All pilots Capt. Andis Solikhin Machfud and Capt. Weko Nartono
Soewarno and their respective co-pilots Maj. Syahbudin Nur
Hutasuhut and Capt. Masrial were killed in the accident.
Chappy said the Air Force investigation team had looked into
the airworthiness as well as the physical condition of the pilots
and their copilots, and the situation surrounding the incident,
including the weather at the time of the accident.

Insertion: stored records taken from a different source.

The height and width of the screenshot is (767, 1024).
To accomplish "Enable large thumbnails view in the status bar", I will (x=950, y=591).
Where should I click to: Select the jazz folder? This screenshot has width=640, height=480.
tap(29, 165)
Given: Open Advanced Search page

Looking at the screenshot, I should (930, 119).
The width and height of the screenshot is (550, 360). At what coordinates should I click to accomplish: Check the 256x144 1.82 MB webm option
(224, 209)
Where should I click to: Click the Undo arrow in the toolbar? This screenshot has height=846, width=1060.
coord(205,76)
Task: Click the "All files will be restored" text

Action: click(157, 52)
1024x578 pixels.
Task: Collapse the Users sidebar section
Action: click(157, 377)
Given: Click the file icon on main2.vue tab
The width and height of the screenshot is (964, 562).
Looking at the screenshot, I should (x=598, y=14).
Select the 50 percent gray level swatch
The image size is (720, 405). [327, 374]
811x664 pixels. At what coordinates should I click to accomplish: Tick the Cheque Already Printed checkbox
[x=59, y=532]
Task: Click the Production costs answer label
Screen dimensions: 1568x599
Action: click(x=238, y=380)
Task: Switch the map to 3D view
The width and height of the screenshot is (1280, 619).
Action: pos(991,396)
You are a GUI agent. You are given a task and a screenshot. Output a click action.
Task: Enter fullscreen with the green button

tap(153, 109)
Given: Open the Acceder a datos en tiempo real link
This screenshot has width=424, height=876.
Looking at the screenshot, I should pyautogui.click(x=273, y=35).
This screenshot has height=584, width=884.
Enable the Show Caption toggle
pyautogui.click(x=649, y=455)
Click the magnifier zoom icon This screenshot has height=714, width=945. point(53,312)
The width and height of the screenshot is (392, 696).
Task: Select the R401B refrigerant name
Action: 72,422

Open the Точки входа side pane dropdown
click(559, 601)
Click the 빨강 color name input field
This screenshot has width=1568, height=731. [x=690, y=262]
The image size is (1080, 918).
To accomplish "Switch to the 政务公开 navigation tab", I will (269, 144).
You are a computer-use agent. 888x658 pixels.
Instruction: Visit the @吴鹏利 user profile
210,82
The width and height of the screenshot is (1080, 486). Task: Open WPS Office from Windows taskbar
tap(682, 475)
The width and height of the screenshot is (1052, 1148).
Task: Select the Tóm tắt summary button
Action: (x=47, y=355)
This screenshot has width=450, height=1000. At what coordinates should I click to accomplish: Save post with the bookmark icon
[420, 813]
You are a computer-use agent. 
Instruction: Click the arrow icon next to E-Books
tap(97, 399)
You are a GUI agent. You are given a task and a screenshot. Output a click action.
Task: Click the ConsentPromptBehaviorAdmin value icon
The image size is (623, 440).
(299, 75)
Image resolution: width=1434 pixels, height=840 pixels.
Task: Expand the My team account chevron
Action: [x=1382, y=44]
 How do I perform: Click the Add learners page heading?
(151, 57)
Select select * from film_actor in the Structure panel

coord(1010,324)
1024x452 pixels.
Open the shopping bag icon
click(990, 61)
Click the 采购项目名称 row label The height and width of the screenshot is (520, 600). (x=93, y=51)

"But the team found that none of these factors caused the
accident. We (the Air Force) concluded that our pilots were
insufficiently trained because they had not done the required
flight exercises to maintain their skills," Chappy told a media
conference on Tuesday.
Last June 6, an Air Force Hawk MK-209 stationed at Pekanbaru
Air Base crash-landed at Polonia Air Base in Medan, North
Sumatra. The pilot of the ill-fated jet fighter survived the
accident.
The accidents have brought the number of Indonesia's fleet of
Hawk jet fighters down to just 40, all of them stationed at
Pekanbaru Air Base and Supadio Air Base.
Two of the country's F-16 Falcon jet fighters have also been
lost to crashes, one crash-landed in Lumajang, East Java, in 1991
and the other at Halim Perdanakusumah Air Base in 1997, reducing
the number of fighters to just 10.
The F-5 squadron consists of 11 planes stationed in Madiun.
"I, as the Air Force chief, apologize for disappointing all
those Indonesian people who have supported the Air Force. I hope
we will be able to improve our professionalism, so that there
will be no more accidents in the future," Chappy said.